El independentismo político catalán tiene entre sus dirigentes  a personajes de un cierto nivel cultural, social, económico y educacional, pero como en todas partes cuecen habas y  se endurecen los mendrugos también cuenta entre sus filas con  Gabriel Rufián, un personaje  que intenta ocultar sus complejos  sobre actuando de la única forma que su coeficiente intelectual le permite,  y por eso habla despacio, utiliza frases cortas, hace pausas muy largas y necesita ayudarse de fotografías, pequeñas pancartas u otros objetos para explicar su pensamiento corto.

No pretendo otorgarle al de Esquerra Republicana la condición del diputado con más limitaciones para verbalizar las ideas que con velocidad reducida circulan desde su cerebro a su lengua, pero tengo la sospecha de que algún experto en la mente humana ha reparado en él, le ha hecho un diagnóstico y lo ha guardado en un cajón.

Yo en cambio no tengo inconveniente en hacer públicas mis reflexiones porque llevo tiempo intentado imaginar  las razones de su ascenso político en un partido en el que sus dirigentes no disimulan sus tics xenófobos, exigen a la élite de su formación el pedrigree de más de ocho apellidos catalanes y se vanaglorian de pertenecer a un selecto grupo, en el que no encaja  para ocupar un lugar tan destacado,  el hijo de unos trabajadores que emigraron de Jaén a Cataluña.

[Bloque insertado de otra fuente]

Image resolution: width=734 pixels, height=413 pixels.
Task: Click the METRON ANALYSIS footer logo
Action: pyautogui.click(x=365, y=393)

Imagino que  en la dirección de Esquerra Republicana alguien descubrió que en Madrid necesitaban a un follonero de usar y tirar, que hiciera el trabajo sucio, y nadie mejor que Gabriel Rufián que da el perfil más casposo y al mismo tiempo ajeno a la educación y los buenos modos de otros portavoces catalanes independentistas  que son duros en el fondo de sus intervenciones pero correctos en las formas, y además no tienen que sobre actuar ni hacer méritos ante los suyos porque ellos si han nacido en tierra santa.

Gabriel Rufián se despierta todos los días pensando en la deuda pendiente que tiene que pagar a los independentistas que le han subido hasta el altar desde el que todas las semanas  vomita algún insulto a gente mucho más digna que él, y está dispuesto a abonar su deuda con creces porque en un parlamento donde  algunos portavoces son los más mediocres del hemiciclo él se siente en su salsa, como los chonchos en su propia porquería.

Ese espectáculo semanal lo presencia impertérritos la Presidenta del Congreso y el del gobierno que se sienten reconfortados con una de  las peores compañías que podrían haber elegido, junto con los antiguos etarras a los que han convertido ahora en colegas.

 La educación no solo no está reñida con el debate político,  y no hay que olvidar que en tiempos de epidemia la peste y el olor a cerdo se expanden y salpica fundamentalmente a los que callan.